The Corvette is famous for its long bonnet and stubby tail, but the mid-engine layout means an all new stance for the American coupe. While trying to retain a design aesthetic that links back to the angular and aggressive C7 model it replaces, the Chevrolet designers found inspiration for the C8 in the sky.
Modern fighter jets such as the Lockheed Martin F22 and F35 were used to hone the new cab-forward stance of the new Stingray, giving it an even more purposeful look than the model it replaces.
Moving the engine wasn’t the only major mechanical change for the C8, with Chevrolet ditching a manual transmission for the first time in the Corvette’s history.

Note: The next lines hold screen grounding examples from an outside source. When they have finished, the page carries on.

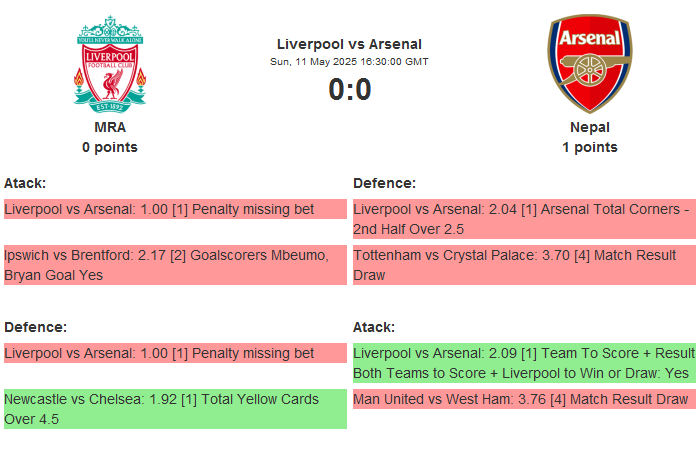Image resolution: width=700 pixels, height=460 pixels.
Task: Click the 1 points label under Nepal
Action: click(589, 147)
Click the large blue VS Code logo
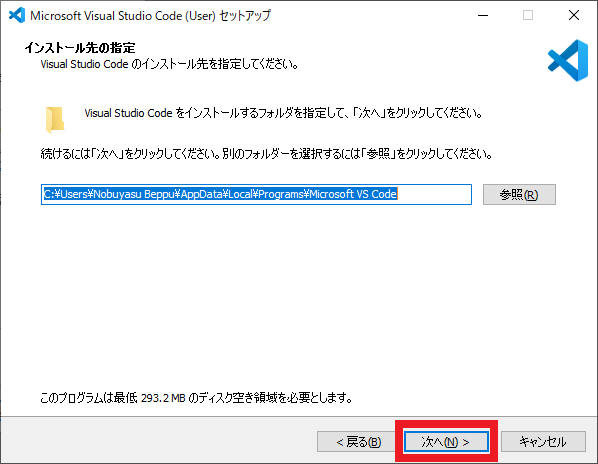598x464 pixels. pyautogui.click(x=568, y=60)
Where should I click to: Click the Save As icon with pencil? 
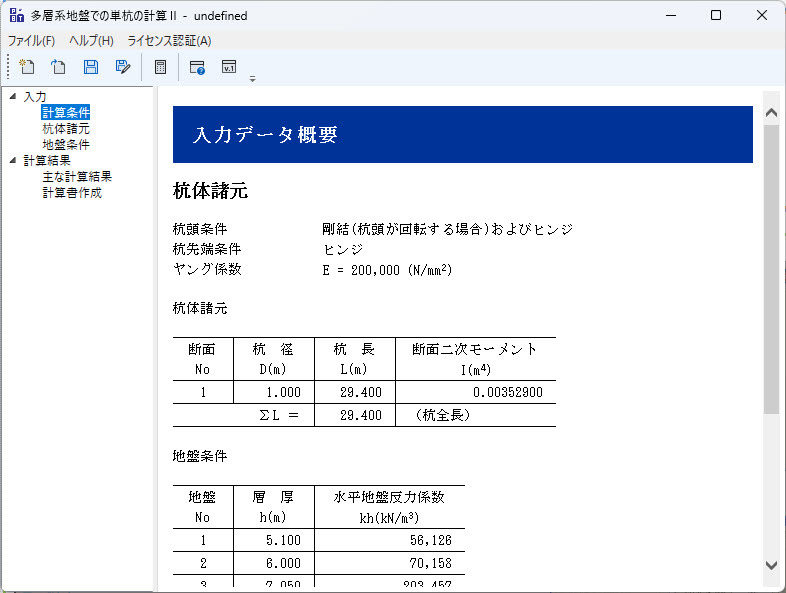(x=123, y=67)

Instead the sole gearbox option is an all-new eight-speed dual-clutch automatic built by Tremac. While the manual-loving purists may be upset by the change, Corvette executive chief engineer Tadge Juechter promises the new paddle-shift setup provides plenty of feeling and control for the driver thanks to the way the transmission has been designed.
“The performance shift algorithms are so driver-focused, they can sense when you’re doing spirited driving - regardless of driving mode - and will hold lower gears longer for more throttle response,”he said.
Featuring shift-by-wire technology (dubbed 'Electronic Transmission Range Selector' by Chevrolet) the engineers claim the changes between ratios are faster and more direct. The engine torque curve has also been altered to better match the new ‘box, allowing for a low first gear for better traction, a tightly-packed second through sixth for better response, while seventh and eighth are designed for highway cruising.
General Motors president (and former Holden managing director) Mark Reuss gave a big tease at the end of the Corvette’s unveiling last week, promising: “We are just getting started.”
He then showed off a video of the new Le Mans-spec GTE race version of the C8 undergoing testing ahead of its debut at the 2020 24-hours of Daytona, where it will do battle with the new Porsche 911 RSR and Ferrari 488 GTE.
Don’t expect Holden to enter the Corvette as its V8 Supercars entrant though, the two-seat layout doesn’t comply with the current rules, but there is the possibility that Chevrolet will build a GT3-spec racer that could one day find itself competing in the Bathurst 12-Hour.
But that’s for the racetrack, for the road, Chevrolet undoubtedly has plenty in store for the next generation Z06 and ZR1 Corvettes to sit above the Stingray and give the European supercars a real run for their money.
The current Z06 sports a 485kW/881Nm supercharged V8, while the big daddy ZR1 packs the same engine boosted to 563kW/970Nm and a track-ready aerodynamic package - plus a range of other performance updates including standard carbon ceramic brakes.
Australians may have waited more than 60 years for the Corvette to make its way Down Under, but judging by what the C8 has in store it may be well worth the wait.